130年以上の時を経てもなお美しく堅牢な姿を保つこの橋は、当時の人々の技術力と、未来への希望を今に伝えています。実際に橋の上に立ち、レンガ一つ一つに刻まれた歴史を感じながら、明治時代に思いを馳せてみてください。
四季折々の自然に囲まれ、歴史的価値と美しさを兼ね備えためがね橋は、何度訪れても新しい発見がある場所です。群馬県を訪れる際には、ぜひこの素晴らしい文化財を訪ねてみてください。
まとめ
碓氷第三橋梁・めがね橋は、群馬県安中市にある明治時代のレンガ造り4連アーチ橋で、国の重要文化財に指定されています。1892年に完成したこの橋は、全長91メートル、高さ31メートルで、国内最大規模のレンガ造りアーチ橋として知られています。

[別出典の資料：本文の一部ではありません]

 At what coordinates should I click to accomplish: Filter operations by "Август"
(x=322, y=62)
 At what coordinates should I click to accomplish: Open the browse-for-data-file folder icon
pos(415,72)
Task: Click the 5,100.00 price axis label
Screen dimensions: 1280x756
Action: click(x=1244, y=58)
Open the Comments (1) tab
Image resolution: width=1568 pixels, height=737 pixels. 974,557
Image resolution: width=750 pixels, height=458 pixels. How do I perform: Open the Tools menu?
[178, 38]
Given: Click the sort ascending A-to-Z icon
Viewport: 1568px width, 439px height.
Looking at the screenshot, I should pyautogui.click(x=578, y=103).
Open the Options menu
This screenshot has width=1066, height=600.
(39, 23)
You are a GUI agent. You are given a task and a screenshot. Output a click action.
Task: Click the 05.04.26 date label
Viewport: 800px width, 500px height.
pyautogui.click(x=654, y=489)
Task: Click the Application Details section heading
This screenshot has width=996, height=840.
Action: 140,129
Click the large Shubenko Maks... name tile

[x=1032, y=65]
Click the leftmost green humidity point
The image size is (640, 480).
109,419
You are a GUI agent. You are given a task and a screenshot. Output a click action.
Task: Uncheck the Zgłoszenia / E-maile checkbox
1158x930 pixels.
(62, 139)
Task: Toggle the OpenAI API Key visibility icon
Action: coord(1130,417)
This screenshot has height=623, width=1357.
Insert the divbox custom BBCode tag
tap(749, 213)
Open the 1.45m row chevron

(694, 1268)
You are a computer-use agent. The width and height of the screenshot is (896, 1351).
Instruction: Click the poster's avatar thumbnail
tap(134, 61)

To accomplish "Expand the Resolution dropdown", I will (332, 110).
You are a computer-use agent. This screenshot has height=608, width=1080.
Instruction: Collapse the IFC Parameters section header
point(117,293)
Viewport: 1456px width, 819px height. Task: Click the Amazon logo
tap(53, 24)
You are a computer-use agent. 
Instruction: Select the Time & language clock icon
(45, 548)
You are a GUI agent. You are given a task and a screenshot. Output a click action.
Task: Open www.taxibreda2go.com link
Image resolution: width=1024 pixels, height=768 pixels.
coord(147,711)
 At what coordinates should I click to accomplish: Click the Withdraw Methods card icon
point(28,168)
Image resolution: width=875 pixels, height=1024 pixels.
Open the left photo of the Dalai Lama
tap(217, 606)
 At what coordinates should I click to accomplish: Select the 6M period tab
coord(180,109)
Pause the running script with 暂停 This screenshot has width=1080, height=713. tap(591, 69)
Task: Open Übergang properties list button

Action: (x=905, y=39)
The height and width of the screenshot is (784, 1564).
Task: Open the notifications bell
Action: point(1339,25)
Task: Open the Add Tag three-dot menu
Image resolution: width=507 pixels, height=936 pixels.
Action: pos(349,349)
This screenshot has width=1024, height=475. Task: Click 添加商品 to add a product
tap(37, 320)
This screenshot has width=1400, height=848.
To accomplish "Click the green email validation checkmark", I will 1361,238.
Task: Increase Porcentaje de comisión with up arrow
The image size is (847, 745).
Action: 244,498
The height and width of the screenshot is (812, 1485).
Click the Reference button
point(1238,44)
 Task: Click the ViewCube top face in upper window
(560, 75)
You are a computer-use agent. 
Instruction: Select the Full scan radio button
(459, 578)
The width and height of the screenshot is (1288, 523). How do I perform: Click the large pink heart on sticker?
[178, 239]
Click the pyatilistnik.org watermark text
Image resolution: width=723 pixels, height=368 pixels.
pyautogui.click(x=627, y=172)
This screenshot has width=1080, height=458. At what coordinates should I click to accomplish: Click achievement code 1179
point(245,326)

現在は廃線跡を利用した遊歩道「アプトの道」として整備され、実際に橋の上を歩くことができます。周囲の自然と調和した美しい景観は、特に紅葉の季節に多くの観光客を魅了しています。
アクセスは車が便利で、無料駐車場から徒歩5分程度です。JR横川駅から歩く場合は約40分かかりますが、途中の鉄道遺産を楽しみながらのハイキングも人気です。東京から日帰りで訪れることができ、周辺の軽井沢や碓氷峠鉄道文化むらと合わせて観光するのもおすすめです。
明治時代の技術の粋を集めた産業遺産として、また美しい観光地として、碓氷第三橋梁・めがね橋は訪れる価値のある場所です。